Aim of the task:
Your answer should be an exact copy of the lines from the one holding "Where should I" to the end of the material below, pictures left out.

Extracted material:

☆ ☆ ☆ ☆ ☆

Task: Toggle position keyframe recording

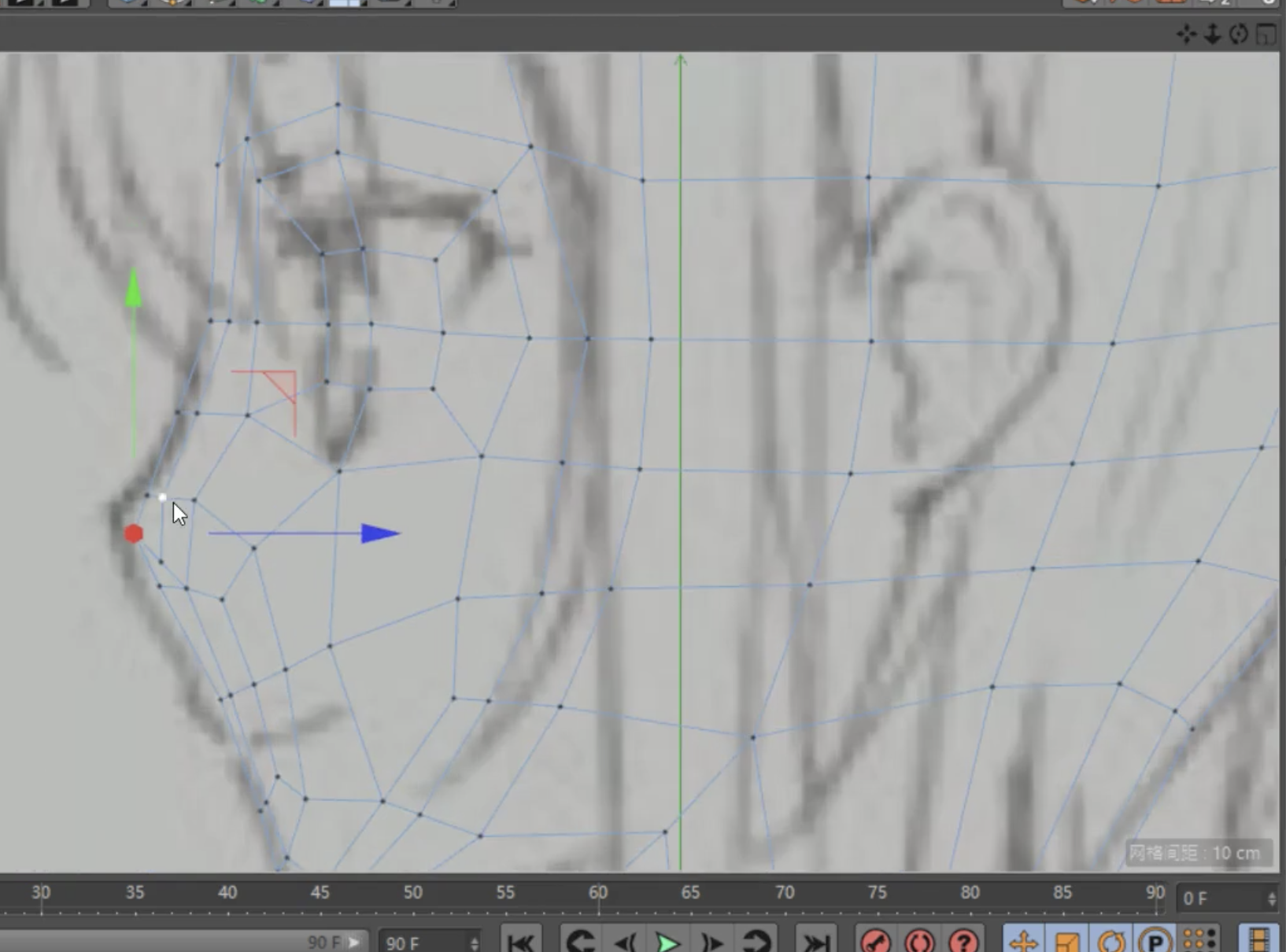Action: 1022,941
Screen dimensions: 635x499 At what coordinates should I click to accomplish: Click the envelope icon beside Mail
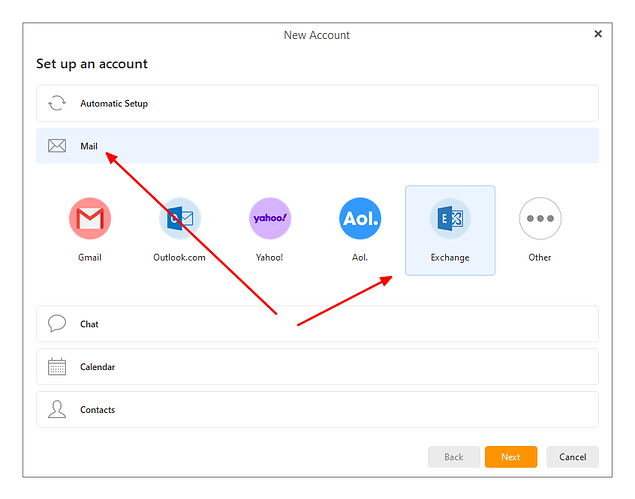[57, 146]

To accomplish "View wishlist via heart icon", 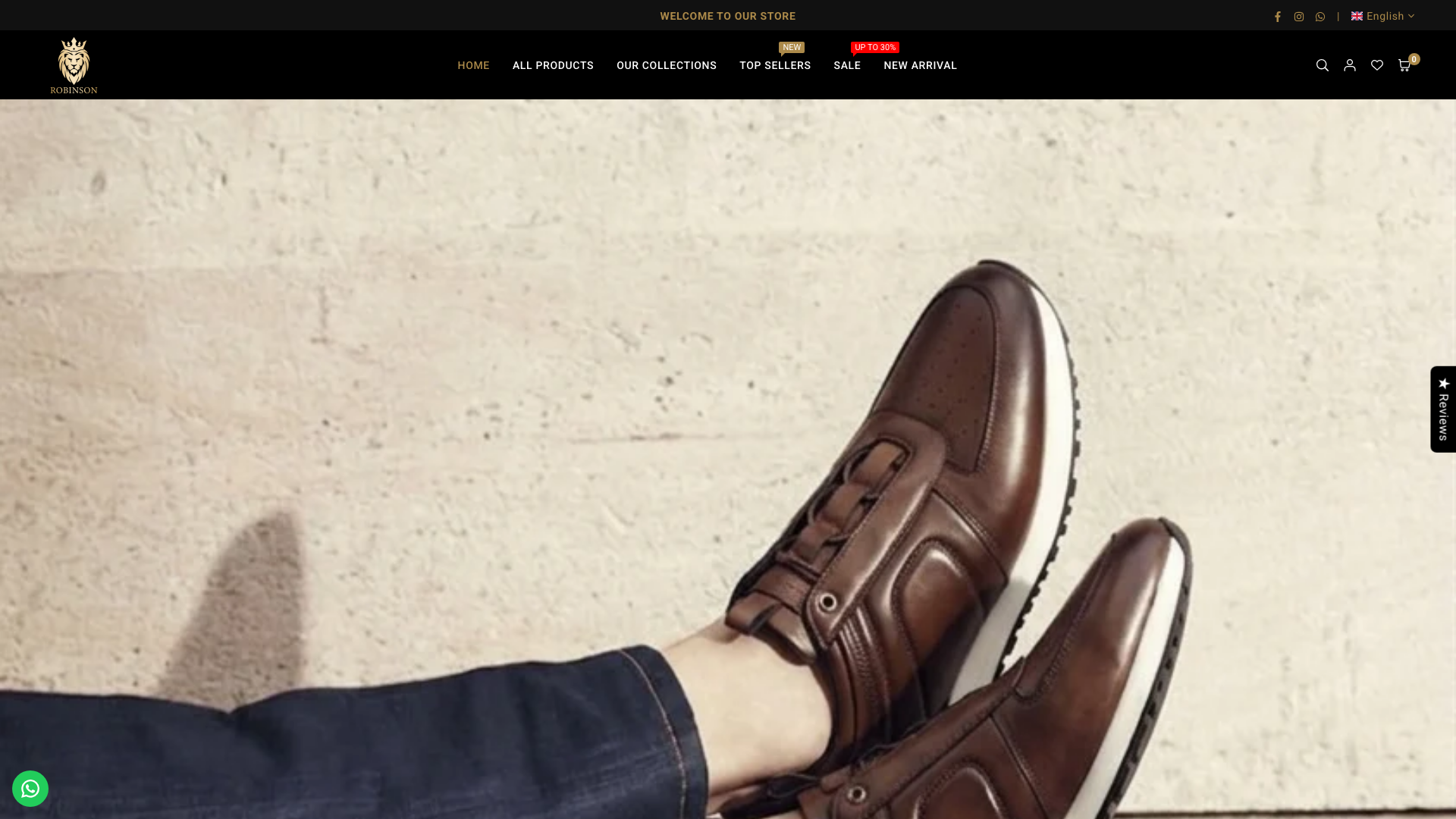I will pyautogui.click(x=1376, y=65).
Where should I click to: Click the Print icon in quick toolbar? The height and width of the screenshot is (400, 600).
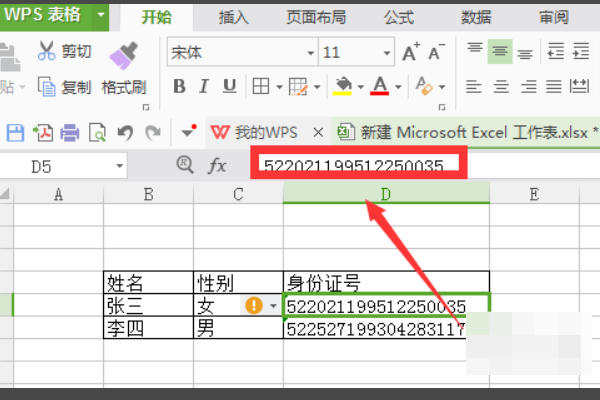(70, 131)
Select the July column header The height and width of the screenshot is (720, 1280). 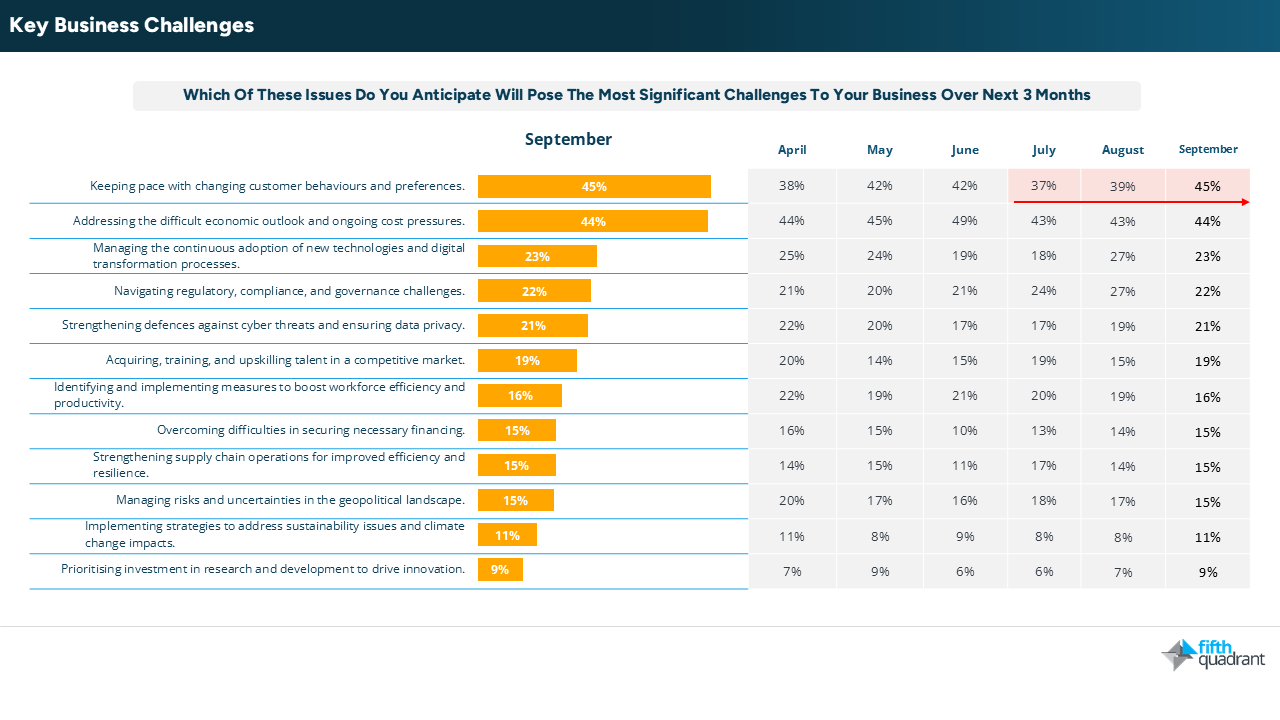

☆ ☆ ☆ ☆ ☆

Output below:
Where should I click to: Click the Print icon in quick toolbar? The height and width of the screenshot is (400, 600).
(70, 131)
Select the July column header The height and width of the screenshot is (720, 1280). 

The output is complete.